「アホ!・・・あ、東京の人にこんなこと言うたら怒られるわ」と言われながら手術や診療に励むのはなかなか刺激的な毎日だ。私の名前は前田裕斗。生まれも育ちも東京で、開成学園高校、東京大学と経て初期研修は神奈川県の川崎市立川崎病院で修了した。だが産婦人科として後期研修を始めるにあたり、関西は神戸という全く縁も所縁もない場所を選んだ。その理由について詳細は前稿 (MRIC Vol.188「私が『関西武者修行』を選ぶわけ」) に譲るが、ごく簡単に言えば「見知らぬ土地での修行を通して仲間を作り、自ら物事を決める力を培うため」である。

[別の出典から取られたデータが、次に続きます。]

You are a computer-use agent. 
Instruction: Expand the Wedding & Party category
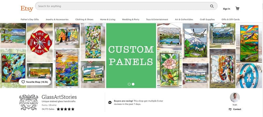point(131,20)
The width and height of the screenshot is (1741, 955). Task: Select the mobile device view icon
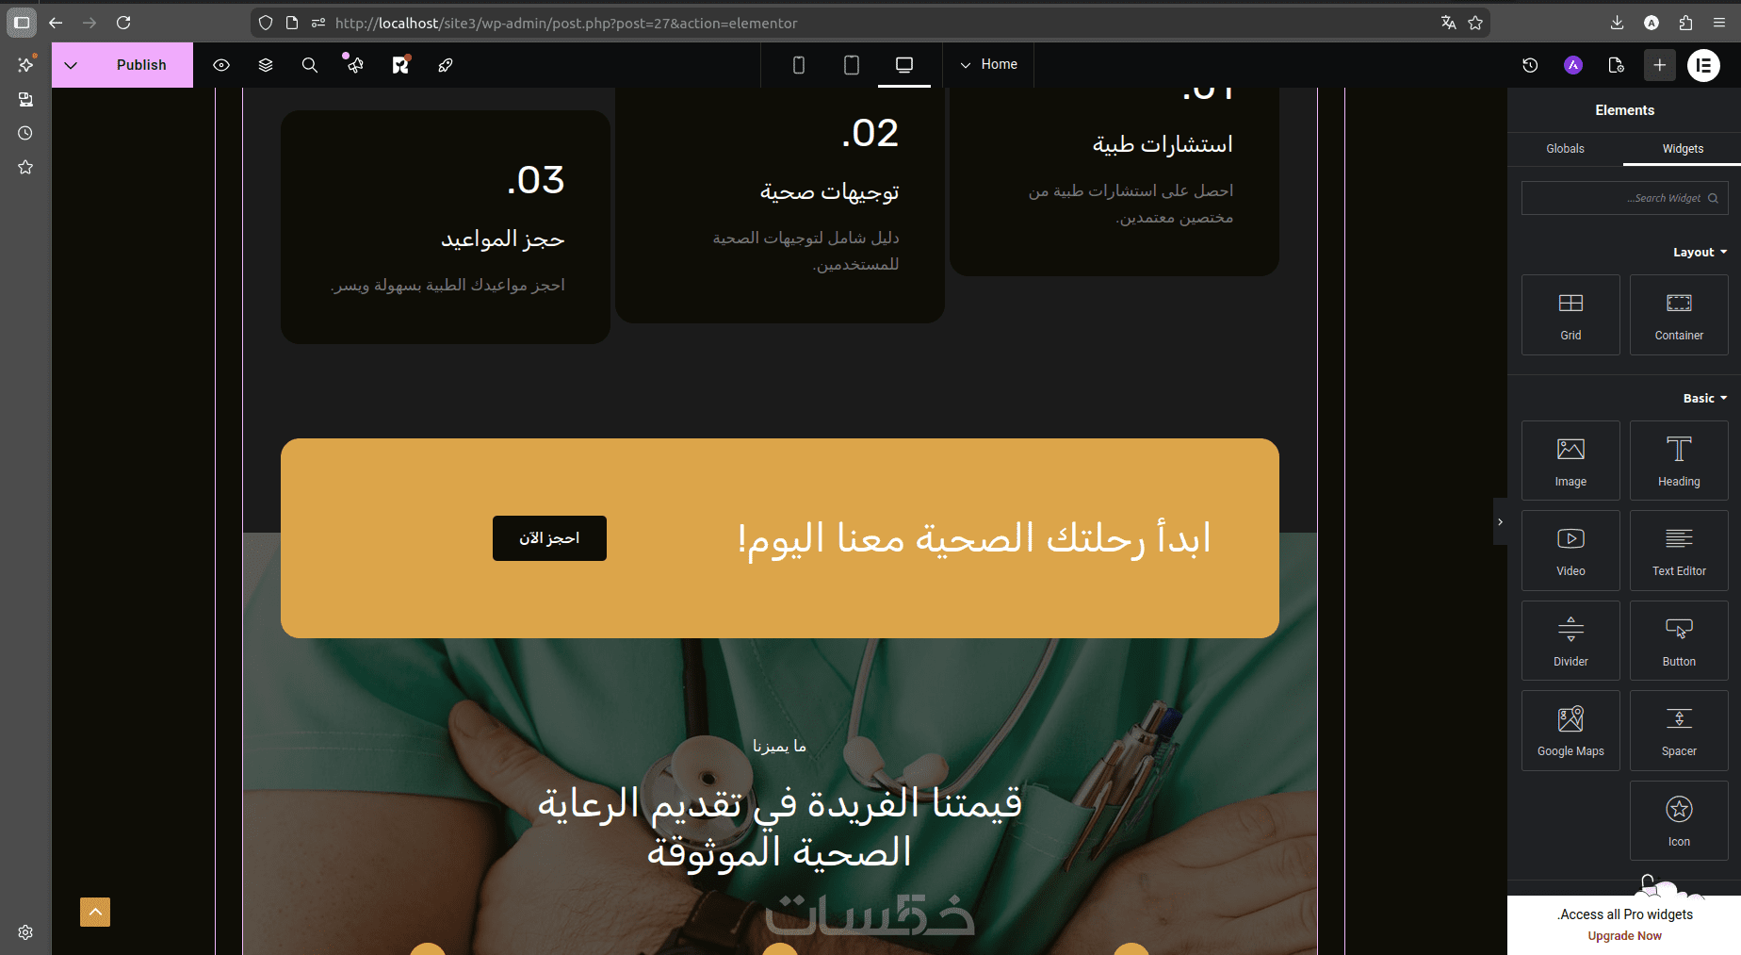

 本稿では実際に関西で研修を行い改めて実感したことを紹介するとともに、地元を離れて研修を行う利点について述べる。その利点は大きく分けて3つ。異文化を吸収できること。地元を相対化できること。そしてなにより貪欲になれることである。

 はじめに「異文化を吸収できること」である。勿論技術面、診療内容も含むが最も違うのは人だ。関西人はハッキリとものを言う。

 冒頭の台詞は手術中に1つ手順を飛ばしそうになった私にある先生が放ったものだが、確かになかなか関東の病院では聞きそうにない。また、カンファレンスでも後期研修医が上級医の手術方針と異なる自分の意見を主張するなど、刺激的な場面もよくみられる。このように関西では自身の考えを持ち、より明解な発言が求められる。関東で育ってきた自分の弱点でもあり日々鍛えられている。

 次に「地元を相対化できること」だ。東京のよさは、東京を離れてみないとわからない。例えば離れてわかる東京の利点は、何もかもがまとまっていることだ。東京の人口密度は兵庫の約2.5倍。単位面積あたりの駅数はなんと約8倍。関西は駅間が広いため移動に車や電車が必要なことが多く、仕事終わりに勉強会にというのはややハードルが高い。その点東京は23区内なら自由自在に移動でき、人も集まりやすい。情報が集まるのはやはり東京だ。